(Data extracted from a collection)
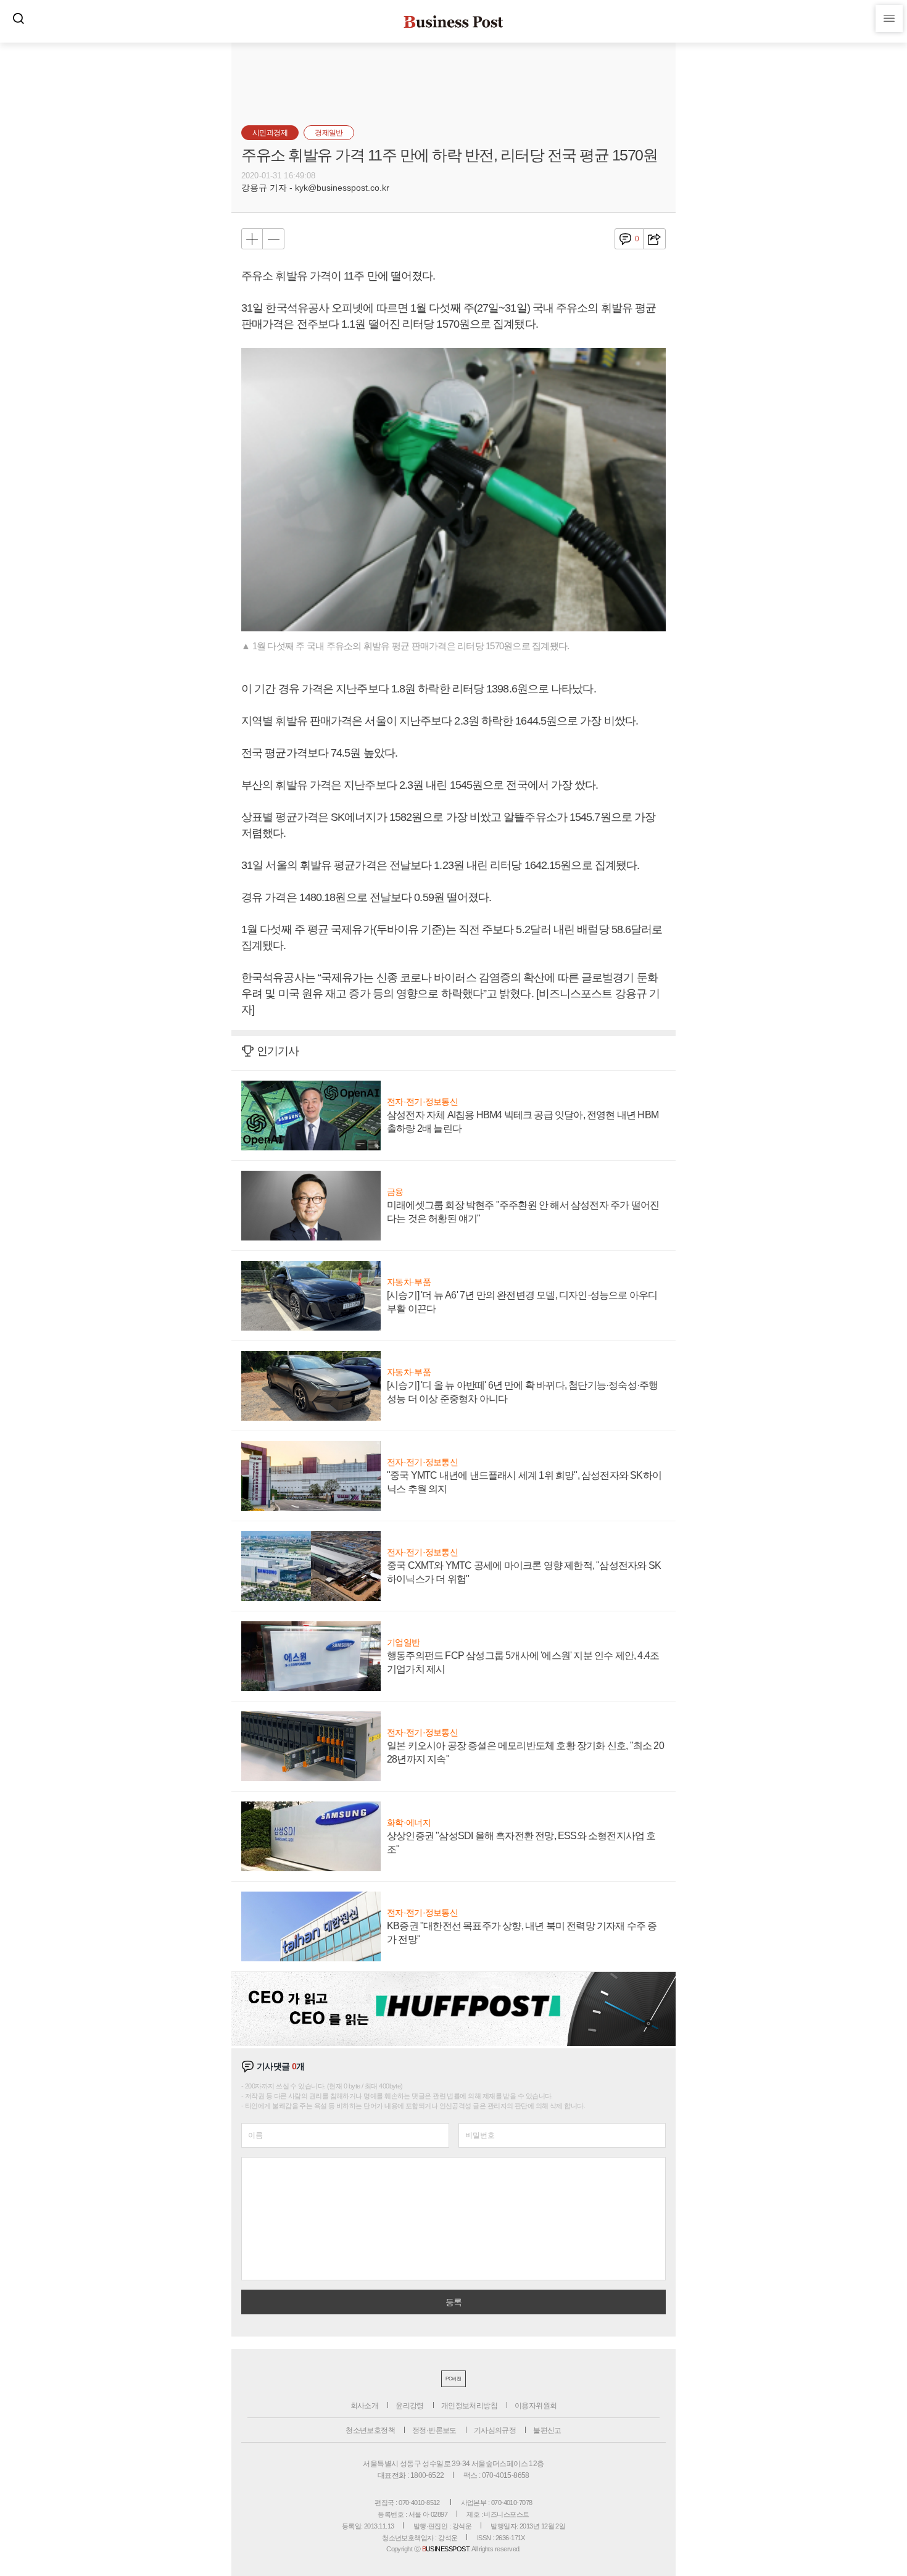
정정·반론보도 (434, 2430)
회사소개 (364, 2405)
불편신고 (547, 2430)
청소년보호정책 (370, 2430)
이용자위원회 (536, 2405)
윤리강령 (410, 2405)
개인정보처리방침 (469, 2405)
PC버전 (453, 2379)
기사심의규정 (495, 2430)
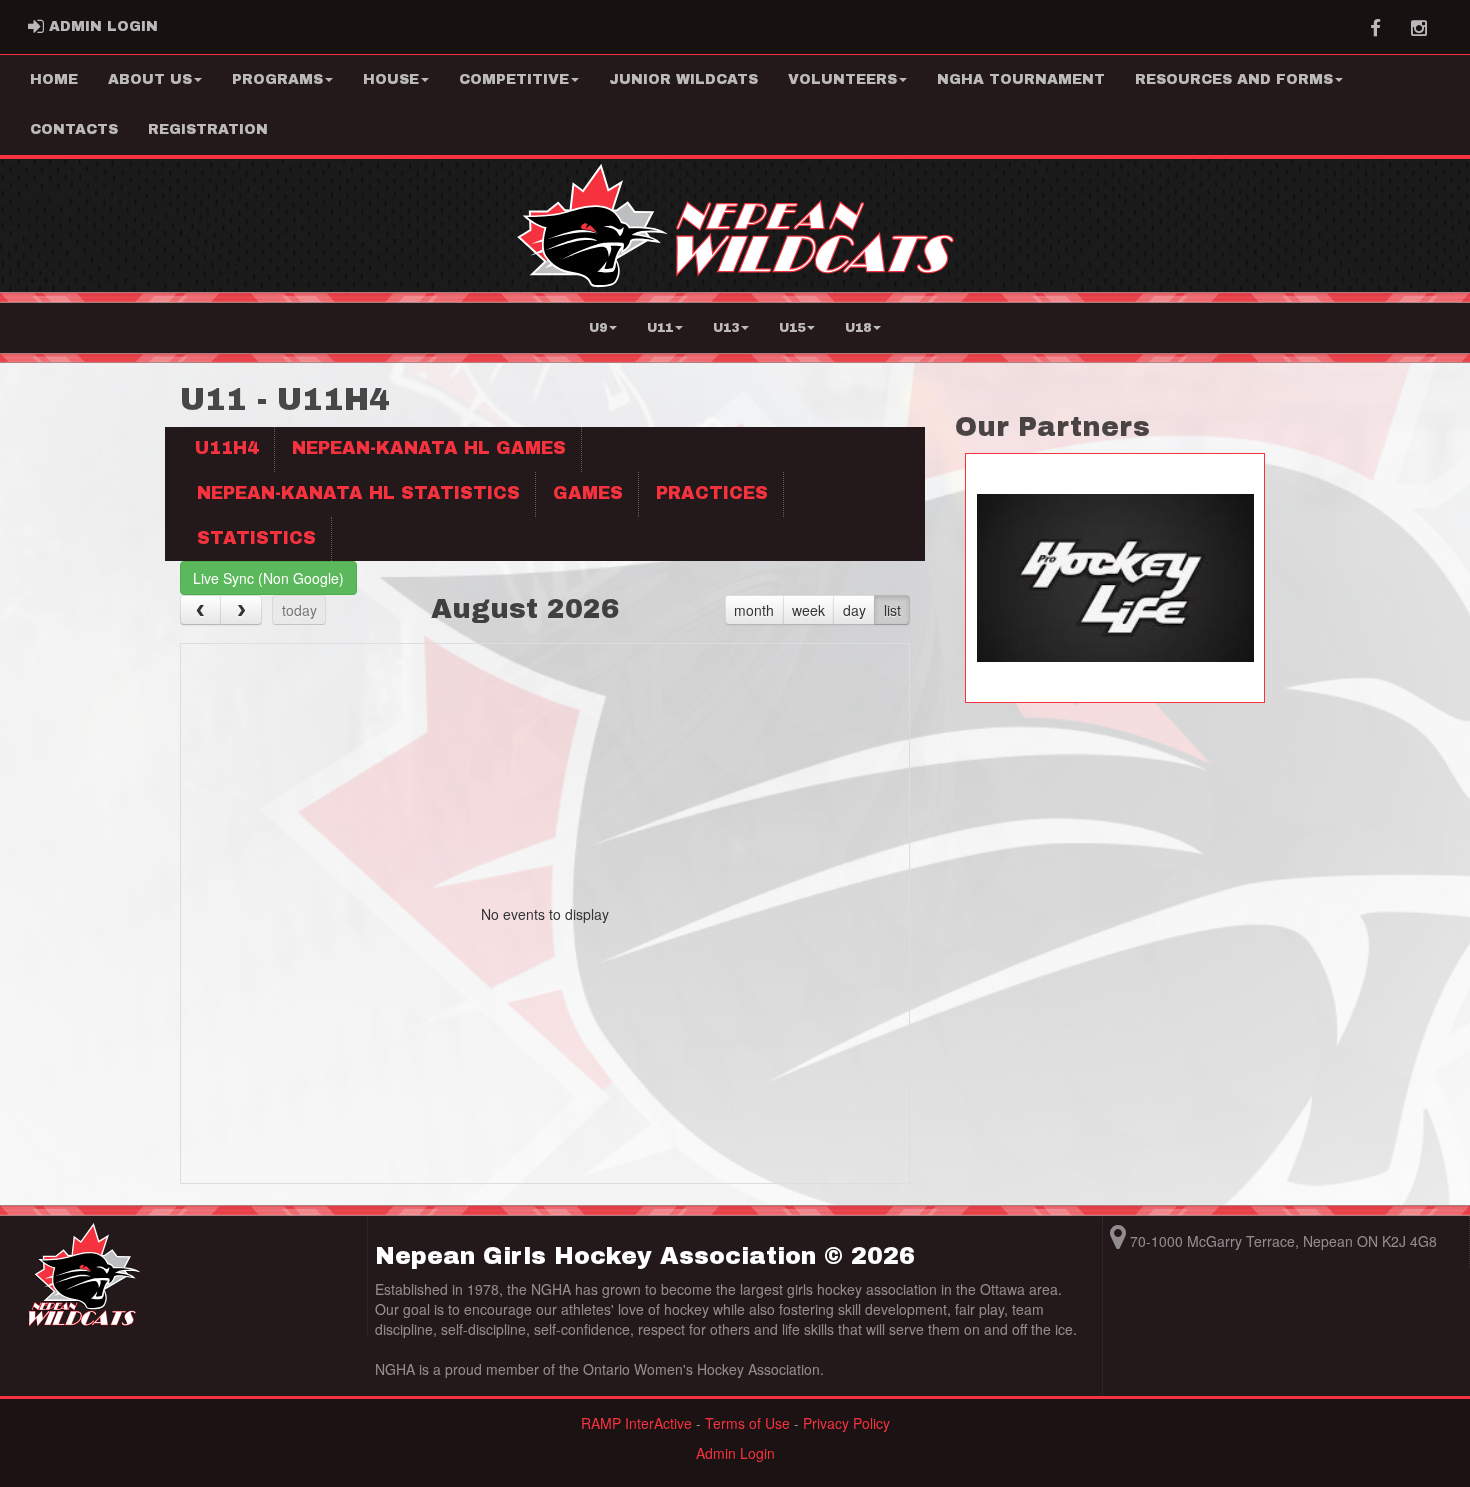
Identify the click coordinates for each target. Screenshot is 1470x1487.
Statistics (256, 538)
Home (54, 79)
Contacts (74, 129)
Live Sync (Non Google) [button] (268, 578)
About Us (150, 79)
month (754, 610)
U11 (660, 328)
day (854, 610)
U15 (792, 328)
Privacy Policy (846, 1423)
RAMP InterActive (636, 1423)
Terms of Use (747, 1423)
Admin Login (735, 1453)
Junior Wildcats (683, 79)
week (808, 610)
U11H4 (227, 448)
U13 (726, 328)
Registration (208, 129)
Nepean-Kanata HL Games (429, 448)
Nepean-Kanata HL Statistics (358, 493)
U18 (858, 328)
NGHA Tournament (1021, 79)
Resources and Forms (1234, 79)
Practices (712, 493)
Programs (277, 79)
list (892, 610)
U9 (598, 328)
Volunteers (842, 79)
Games (588, 493)
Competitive (514, 79)
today (299, 610)
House (391, 79)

> [WORK TO COMPLETE]
Pictures stay out. Print the data exactly, from its first line through the line containing "Contacts (74, 129)".

> [RESULT OF THE TASK]
정정·반론보도 (434, 2430)
회사소개 (364, 2405)
불편신고 (547, 2430)
청소년보호정책 (370, 2430)
이용자위원회 (536, 2405)
윤리강령 (410, 2405)
개인정보처리방침 (469, 2405)
PC버전 (453, 2379)
기사심의규정 (495, 2430)
Identify the click coordinates for each target. Screenshot is 1470x1487.
Statistics (256, 538)
Home (54, 79)
Contacts (74, 129)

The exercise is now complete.